<i>I am Sam</i>

I can only interpret Ms Agnes C. Galea-Curmi's letter as the work of an extreme fanatic. Otherwise how could one explain such a preposterous attitude as to associate me and my review with "a writing style reminiscent of the days when euthanasia (mercy...

I can only interpret Ms Agnes C. Galea-Curmi's letter as the work of an extreme fanatic. Otherwise how could one explain such a preposterous attitude as to associate me and my review with "a writing style reminiscent of the days when euthanasia (mercy killing) and eugenics... were still considered legitimate".

Had she bothered to see the film she's defending, she may have reserved her "anguish" for a film that takes a serious, heartbreaking issue and reduces it to fodder for a soap opera.

When she states that "the author (me) expresses with fervour that no person with an intellectual disability should be allowed to bring up as his daughter as a single parent," Ms Galea-Curmi is being deliberately misleading.

That is a sweeping blanket statement whereas the film, and my review, dealt with a single and particular case.

In that situation, I fervently believe that the child must be protected at all costs and the last I heard there are laws meant to ensure that protection.

This was clearly stated in my review and if Ms Galea-Curmi rushes to complain without having read my review properly, I have no time, space or inclination to quote my own review at length to correct her. All that she, or anyone else, has to do is to refer to my review.

Regarding my comment about the difficulty of making a realistic film about a mental retard without depressing the audience, this is a fact of life that has been repeatedly proven over decades of audience reaction and box-office figures. It can be done, as the magnificent Rain Man did, but this was not the case with I Am Sam.

The word I used to describe my personal reaction to the film's repetitive and lengthy depiction of a mental retard was "harrowing" and that should have indicated to Ms Galea-Curmi the fact that I am very sensitive to the suffering of others.
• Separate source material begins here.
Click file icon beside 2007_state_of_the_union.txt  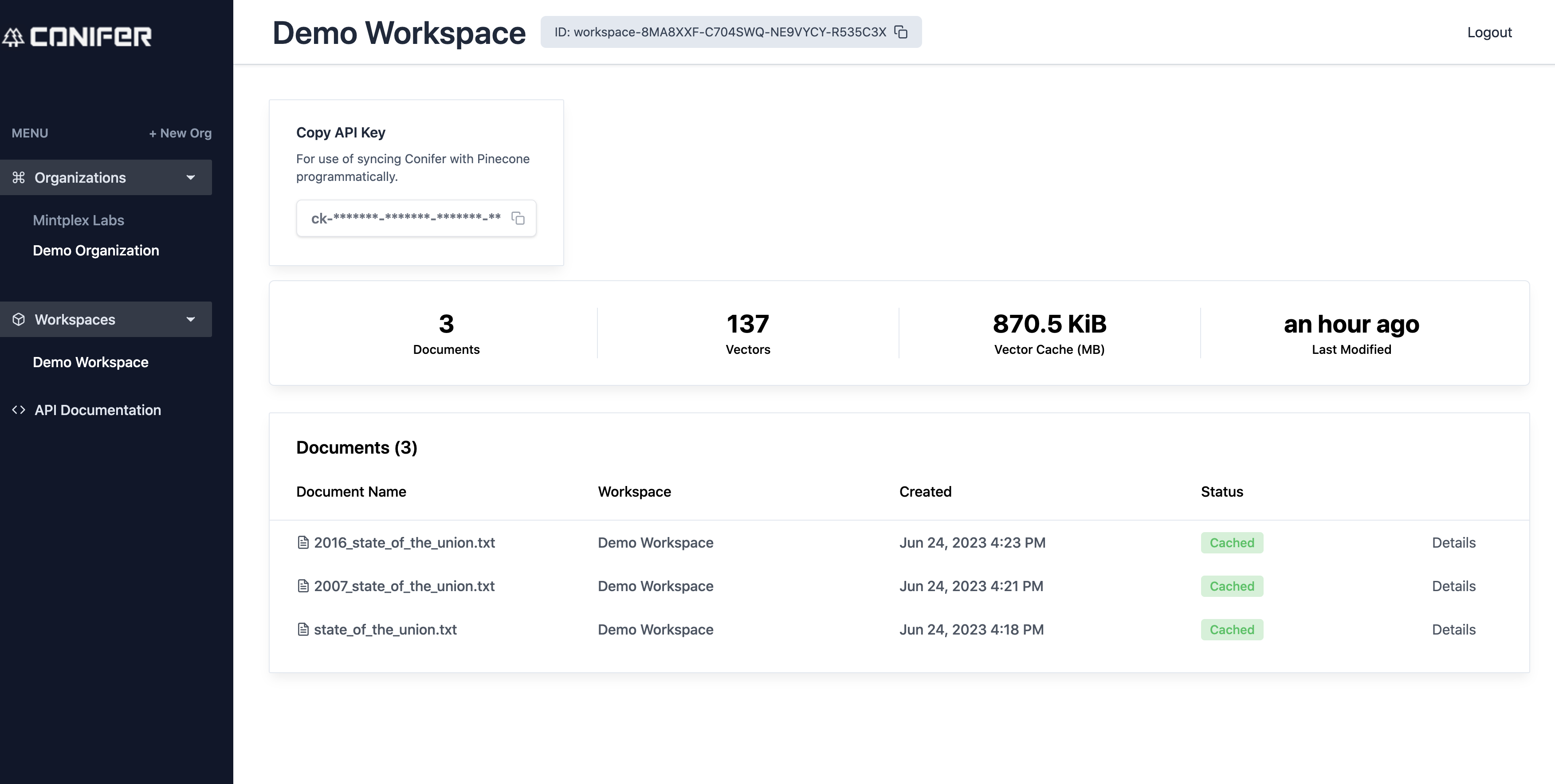pos(303,586)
According to Ms Galea-Curmi, my use of the term mental retard "reveals a mentality outdated by no fewer than three decades..." In my review I used that term twice and the first time it was in inverted commas which, Ms Galea-Curmi should have realised, meant that I was directly quoting the film's dialogue. However, I am not the only one to use this term.

America is the home of political correctness but in reviewing the film, leading American film critic James Beardinelli (http://movie-reviews.colussus.net) repeatedly referred to Sam as "a mental retard".

The New York Times is so obsessed with PC that in film reviews it precedes the name of actors, directors, etc., with "Mr". Yet in that paper's review (December 28, 2001) of I Am Sam the heading reads: "A Retarded Man Tries To Keep His Child." And it's written in big, bold lettering.

In the Financial Times (May 9, 2002), British film critic Nigel Andrews started his reviews as follows: "Meanwhile, I am staring at an e-mail from a disability charity ordering me not to use the term retard in my review, the film's term for its hero, since it is offensive. Here is what is offensive..."

Andrews then goes to give a list of what is offensive but, unfortunately, I do not have the space to quote it in its entirety. So I will limit myself to quoting one reference to what is offensive: "Movies that use emotions - weeping, laughing, loving the shining faces of little tots - as a means of decimating the spectator's own mental age and corralling him into intellectual surrender."

Beardinelli is more specific: "Despite the high profile nature of the cast, I had the feeling that I was watching one of those made-for-TV weepers that show with alarming regularity on cable TV's Lifetime Network... this is pure soap opera."

Referring to the film's director, Beardinelli stated: "She is clearly relying upon audiences being swept away on a tide of emotion so overwhelming that concerns about the intelligence and logic of the movie become irrelevant."